Programs meant to detect the use of AI in content have been found to discriminate against non-native English speakers. (Unsplash)

Study reveals AI detection programs are biased against non-native English speakers

Febin MathewJuly 12, 23 Artificial Intelligence

A recent study has shed light on discrimination not only being limited to humans in society, but also extending to generative AI. The rise in popularity of generative AI, particularly with the introduction of ChatGPT, has prompted the development of AI detection programs to prevent misuse, such as cheating in exams. These programs analyze content to determine if it was authored by a human or an AI. However, these programs are now facing allegations of exhibiting alarming discrimination against individuals who are non-native English speakers.

Yes, Generative AI has been accused of bias in the past, and now a new study has revealed that its detection programs are also discriminatory.

Discrimination with an artificial intelligence recognition program

Computer programs used to detect AI involvement in papers, exams and job applications can discriminate against native English speakers, according to research led by James Zou, an assistant professor of biomedical data science at Stanford University. A study published in Cell Press screened 91 English essays written by native English speakers using 7 different programs used to detect GPT, and the conclusions may shock you.

As many as 61.3 percent of the essays originally written for the TOEFL exam were marked as created by artificial intelligence. Shockingly, one program even marked 98 percent of the essays to create an AI program.

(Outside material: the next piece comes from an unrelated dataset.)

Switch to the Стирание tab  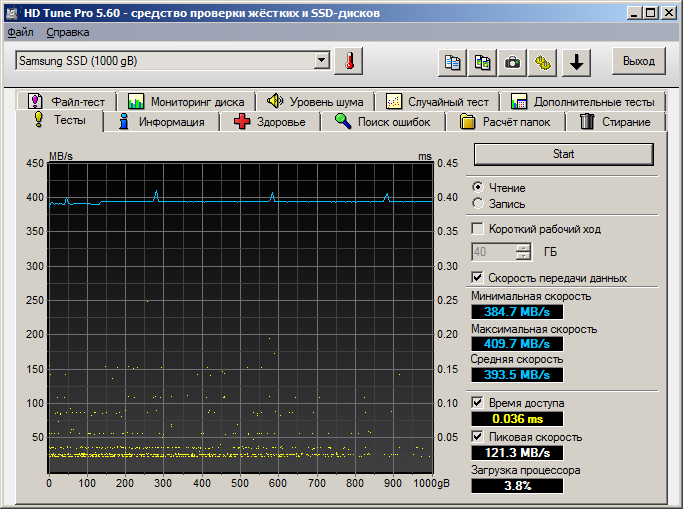point(614,122)
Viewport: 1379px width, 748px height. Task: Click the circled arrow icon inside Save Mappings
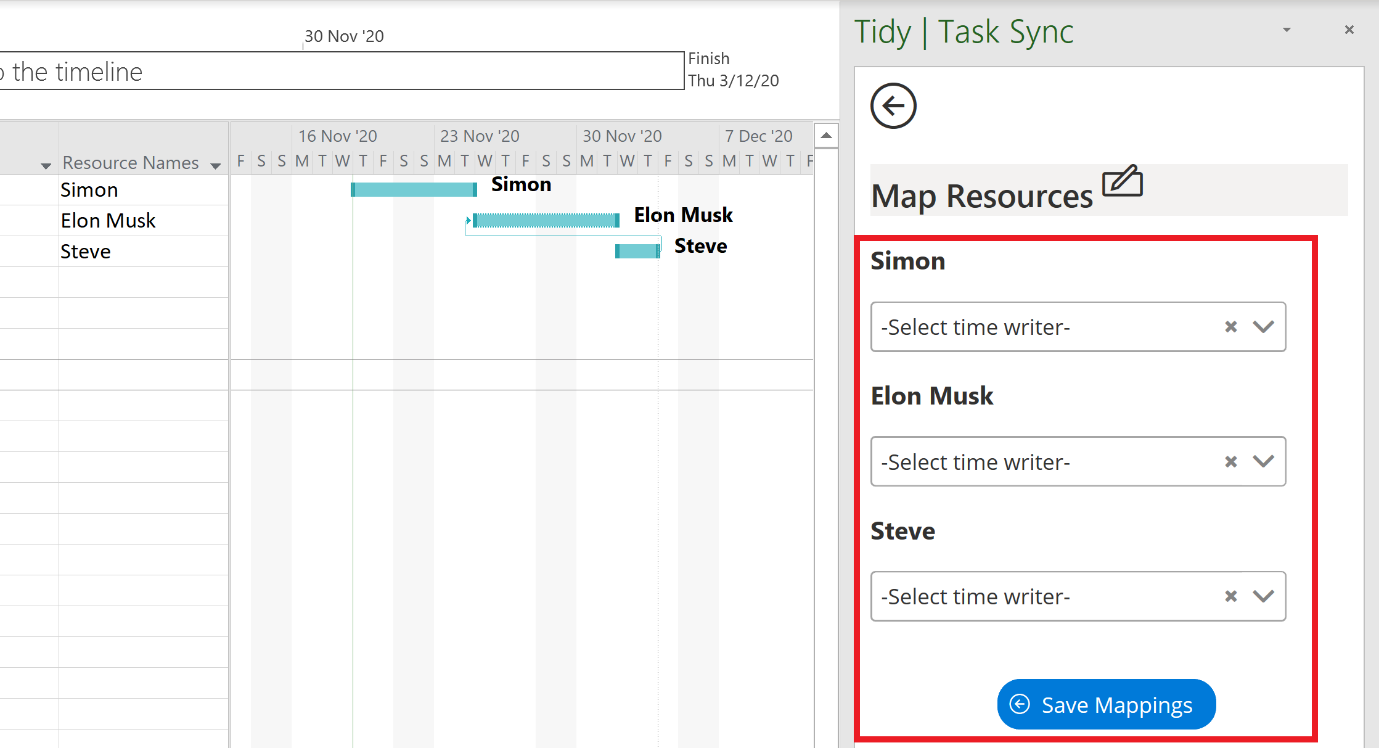coord(1019,704)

On the other hand, the program also sent essays written by eighth graders who speak English as their mother tongue, almost 90 percent of which came back as human creations.

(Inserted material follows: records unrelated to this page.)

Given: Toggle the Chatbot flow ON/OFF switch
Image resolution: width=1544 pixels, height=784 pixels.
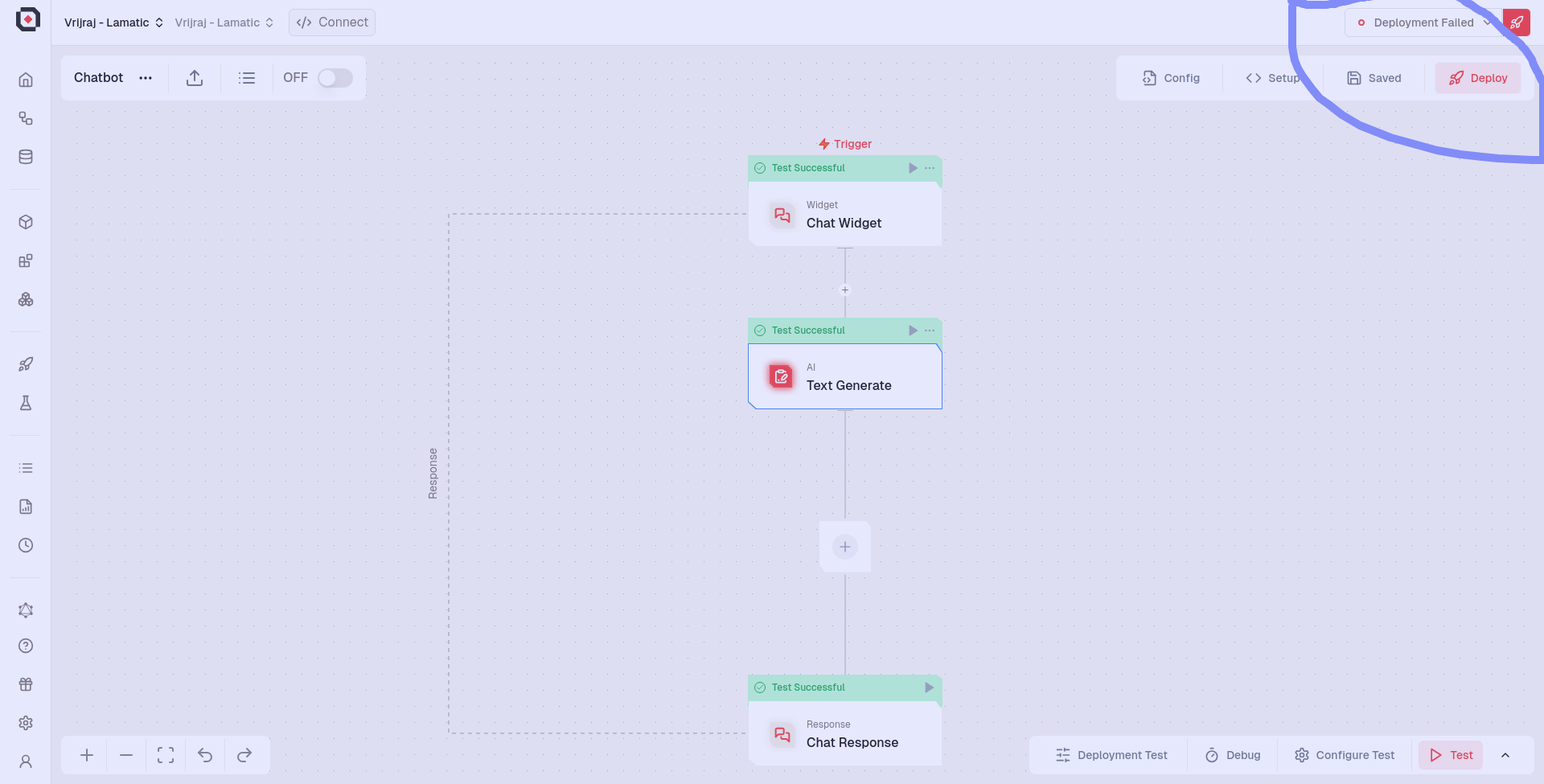Looking at the screenshot, I should click(335, 78).
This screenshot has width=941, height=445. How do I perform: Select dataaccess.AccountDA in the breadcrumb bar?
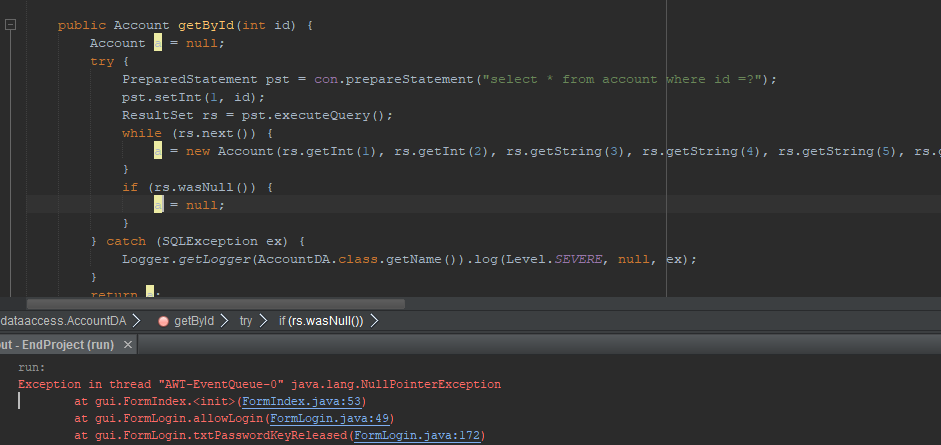coord(63,321)
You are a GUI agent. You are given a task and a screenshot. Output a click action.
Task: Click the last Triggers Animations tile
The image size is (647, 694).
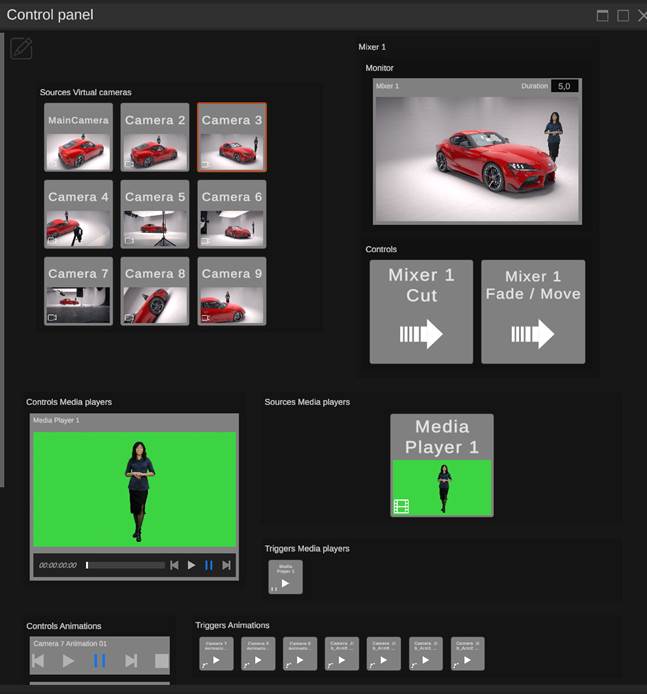click(468, 653)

How do these programs work?

To detect AI involvement, these programs examine text obfuscation, which is a statistical measure of how well a generative AI model predicts text. It is considered low confusion if the LLM can easily predict the next word in the sentence. Programs like ChatGPT create less confusing content, which means it uses simpler words. Since native English speakers also tend to use simpler words, their written content is vulnerable to being mistakenly labeled as AI-generated.

The researchers said: “Therefore, practitioners should be cautious about using slight confusion as an indicator of AI-generated text, as such an approach may inadvertently exacerbate systemic biases against non-original authors in the academic community.”